Despojados de sus coronas. Como dos ciudadanos más. Como dos amantes del séptimo arte. Así se presentaron Letizia Ortiz y Felipe de Borbón el pasado viernes en los cines Kinépolis de Pozuelo de Alarcón. Demostrando su apego a la cultura, la pareja disfrutó de la versión original de SULLY, la última gran producción de Clint Eastwood. El film, que cuenta las hazañas de un piloto de avión que se vio obligado a amerizar sobre las aguas del río Hudson consiguiendo que el pasaje a bordo resultara ileso, es todo un éxito en taquillas.

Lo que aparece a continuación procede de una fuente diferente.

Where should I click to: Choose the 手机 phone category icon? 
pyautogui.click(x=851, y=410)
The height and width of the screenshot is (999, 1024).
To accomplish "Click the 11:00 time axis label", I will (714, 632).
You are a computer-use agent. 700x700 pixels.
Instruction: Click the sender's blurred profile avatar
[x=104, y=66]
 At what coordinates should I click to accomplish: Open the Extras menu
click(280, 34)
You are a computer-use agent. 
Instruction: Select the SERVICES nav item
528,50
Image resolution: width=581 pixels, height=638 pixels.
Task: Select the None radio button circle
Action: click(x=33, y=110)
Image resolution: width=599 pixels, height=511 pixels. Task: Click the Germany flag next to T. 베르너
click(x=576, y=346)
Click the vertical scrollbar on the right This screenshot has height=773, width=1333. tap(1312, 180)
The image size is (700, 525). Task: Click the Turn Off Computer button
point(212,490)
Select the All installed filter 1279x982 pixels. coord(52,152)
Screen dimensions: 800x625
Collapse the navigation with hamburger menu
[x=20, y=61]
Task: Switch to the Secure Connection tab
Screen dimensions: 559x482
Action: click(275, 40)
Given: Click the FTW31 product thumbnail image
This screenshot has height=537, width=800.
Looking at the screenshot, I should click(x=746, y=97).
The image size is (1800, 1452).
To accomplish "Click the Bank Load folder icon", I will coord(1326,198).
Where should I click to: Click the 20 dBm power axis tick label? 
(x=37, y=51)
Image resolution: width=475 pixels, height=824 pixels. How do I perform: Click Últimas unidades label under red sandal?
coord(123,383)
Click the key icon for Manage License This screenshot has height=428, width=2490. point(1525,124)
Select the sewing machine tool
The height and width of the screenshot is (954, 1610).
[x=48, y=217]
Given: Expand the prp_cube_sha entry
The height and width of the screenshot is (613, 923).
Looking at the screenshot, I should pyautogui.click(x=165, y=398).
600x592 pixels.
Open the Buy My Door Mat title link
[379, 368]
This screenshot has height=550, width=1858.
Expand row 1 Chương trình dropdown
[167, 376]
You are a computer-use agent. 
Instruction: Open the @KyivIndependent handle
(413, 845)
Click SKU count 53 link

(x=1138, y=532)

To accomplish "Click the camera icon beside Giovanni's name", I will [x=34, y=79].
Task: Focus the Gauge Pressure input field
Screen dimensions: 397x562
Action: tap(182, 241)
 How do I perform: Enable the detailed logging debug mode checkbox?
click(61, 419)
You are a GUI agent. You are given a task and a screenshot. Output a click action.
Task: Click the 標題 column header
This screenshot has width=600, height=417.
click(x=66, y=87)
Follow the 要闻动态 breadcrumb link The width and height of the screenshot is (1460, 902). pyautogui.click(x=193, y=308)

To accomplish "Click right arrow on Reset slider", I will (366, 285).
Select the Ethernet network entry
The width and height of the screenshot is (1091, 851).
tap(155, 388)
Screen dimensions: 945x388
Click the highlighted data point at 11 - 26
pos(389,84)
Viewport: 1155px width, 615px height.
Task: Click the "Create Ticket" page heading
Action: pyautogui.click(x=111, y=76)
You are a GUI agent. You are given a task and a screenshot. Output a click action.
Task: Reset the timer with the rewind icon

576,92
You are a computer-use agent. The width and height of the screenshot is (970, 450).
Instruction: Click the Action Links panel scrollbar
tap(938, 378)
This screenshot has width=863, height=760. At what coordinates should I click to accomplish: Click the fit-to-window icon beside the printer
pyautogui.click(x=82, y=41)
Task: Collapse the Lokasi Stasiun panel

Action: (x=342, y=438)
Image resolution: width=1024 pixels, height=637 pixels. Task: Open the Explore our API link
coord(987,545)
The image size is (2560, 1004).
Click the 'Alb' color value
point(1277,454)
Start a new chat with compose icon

Letizia y Felipe se mostraron expectantes desde el inicio de la proyección. Lo hicieron de incógnito y bajo la atenta mirada de quienes, afilando su olfato, consiguieron desvirtualizarles entre los destellos de la pantalla. Acudieron solos. Sin sus dos hijas. Apenas se podía discernir si, junto a ellos, descansaban, también, cubos de palomitas y acartonados refrescos. De lo que no cabe duda es de que, el suyo, fue un viaje a los tiempos de soltería. A aquellos días en los que, sin más obligaciones emocionales que las de amarse, visitaban los cines de Tirso de Molina para descubrir, una y otra vez, cintas en VO. Porque, lo que para muchos puede ser un acto estridente, gestos como este no son más que el ejemplo de normalidad en un matrimonio -a prueba de bombas- que busca un momento para la dispersión.
Son estos actos los que consiguen desdibujar la imagen de hieratismo y encorsetamiento de Doña Letizia. Esa mujer a la que tachan de ser una extraña en Palacio y que, sin miedo a equivocarme, ha conseguido eliminar, de un solo plumazo, el clasismo recalcitrante del pasado. Mis felicitaciones.